What to do — Skip the pictures and retype exactly the lines from the one holding "Screen dimensions: 720x540" through the end of the entries.

Dataset —
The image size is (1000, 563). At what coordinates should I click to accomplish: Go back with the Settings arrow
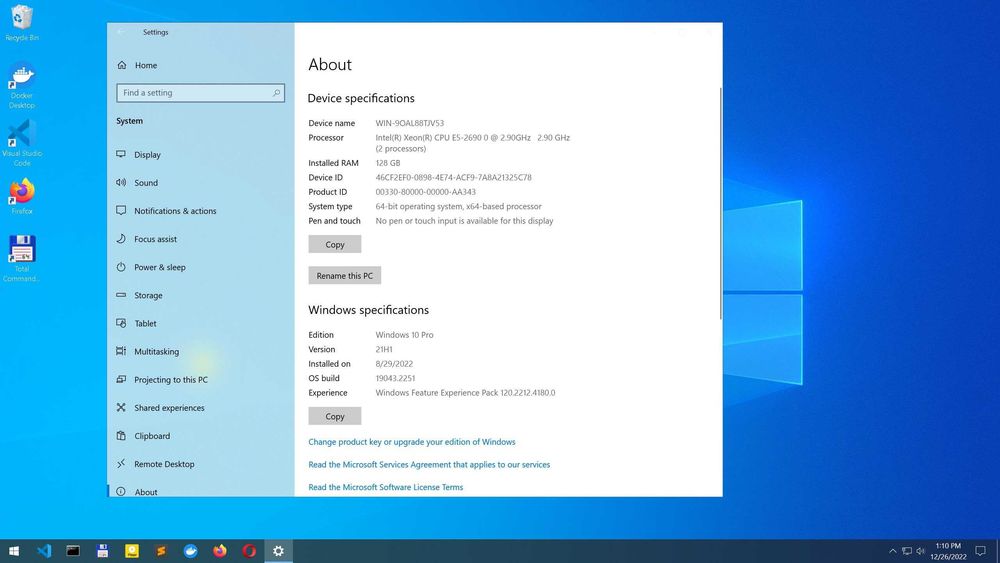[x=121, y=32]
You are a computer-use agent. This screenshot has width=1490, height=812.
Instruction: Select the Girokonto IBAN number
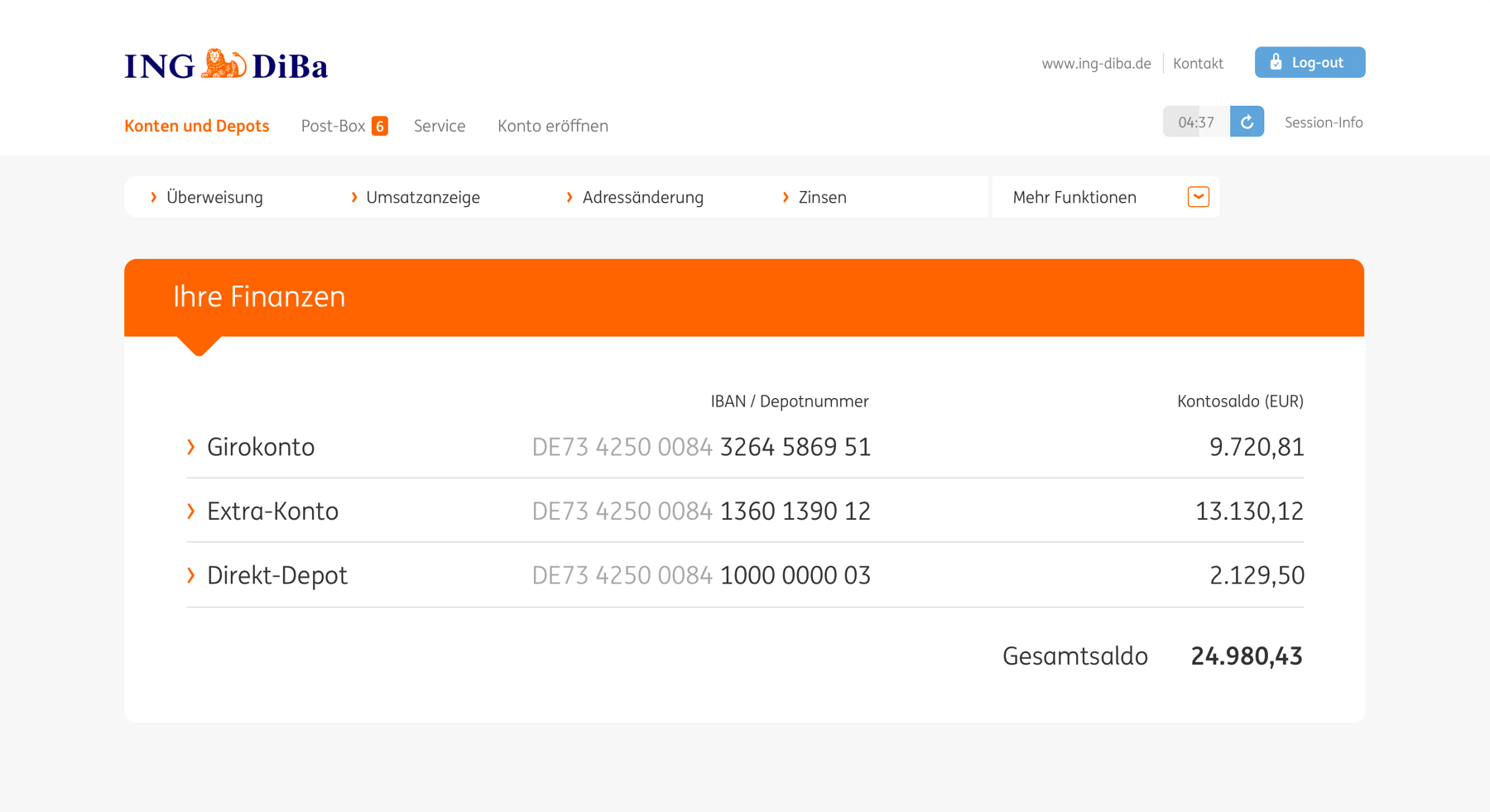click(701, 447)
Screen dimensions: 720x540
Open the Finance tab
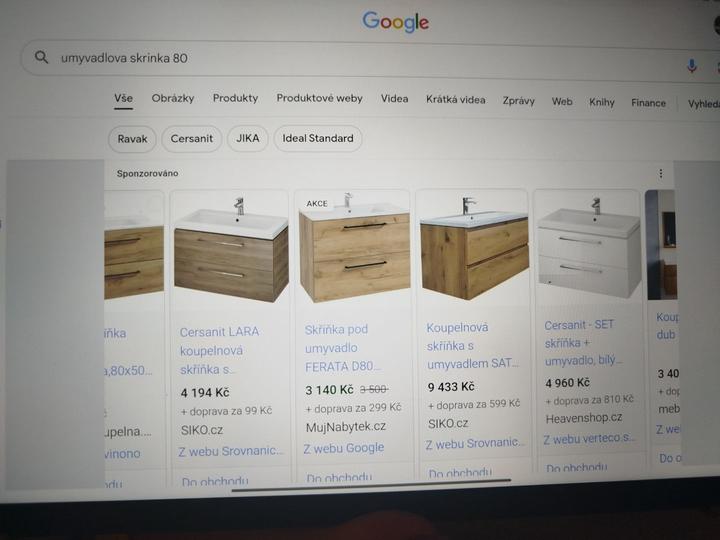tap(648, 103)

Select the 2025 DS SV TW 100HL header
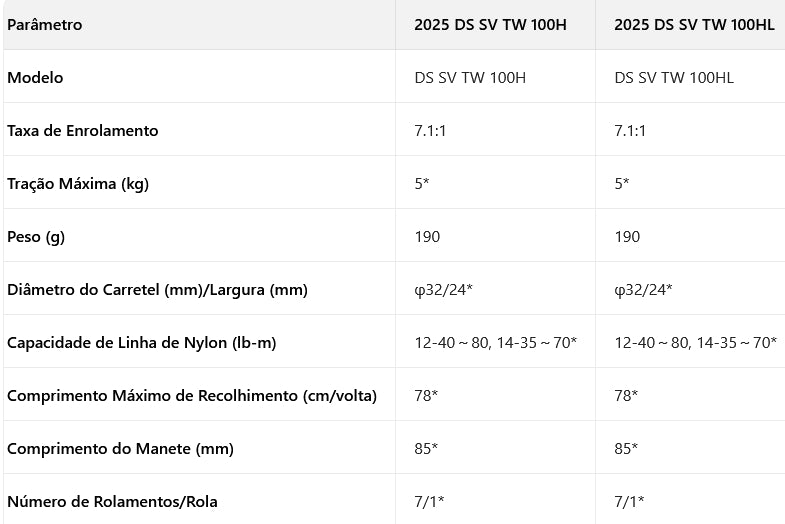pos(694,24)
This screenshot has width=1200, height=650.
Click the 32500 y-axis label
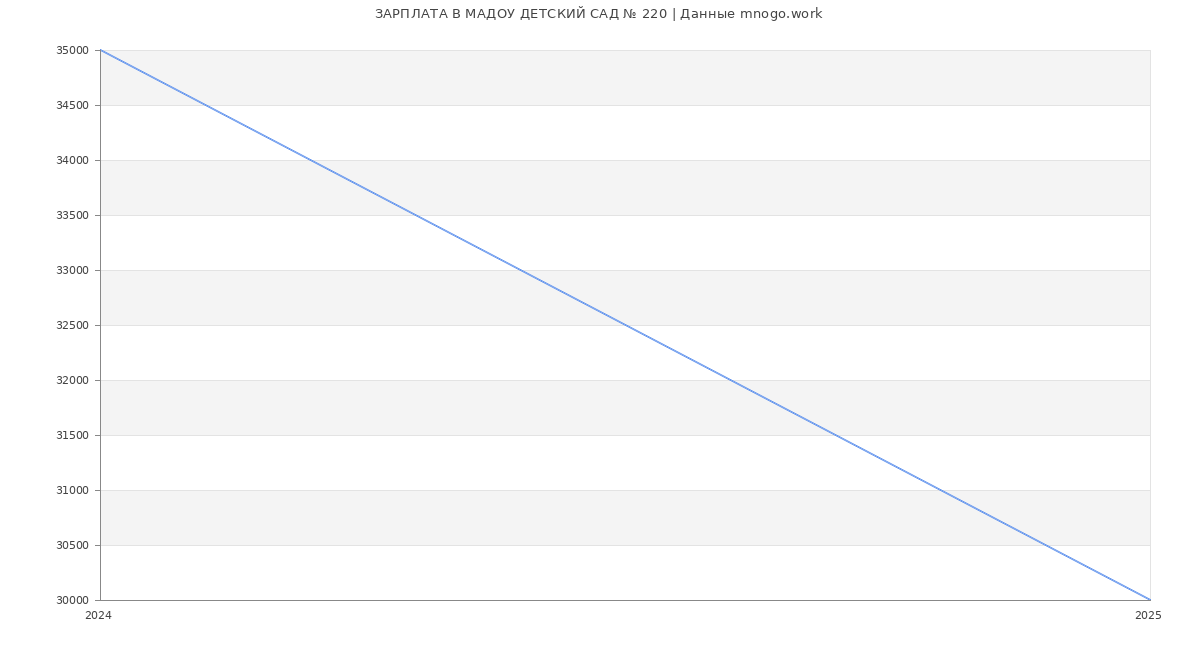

Result of this task —
Screen dimensions: 720x540
Open the Finance tab
tap(648, 103)

Select the 2025 DS SV TW 100HL header
pos(694,24)
This screenshot has width=1200, height=650.
Click the 32500 y-axis label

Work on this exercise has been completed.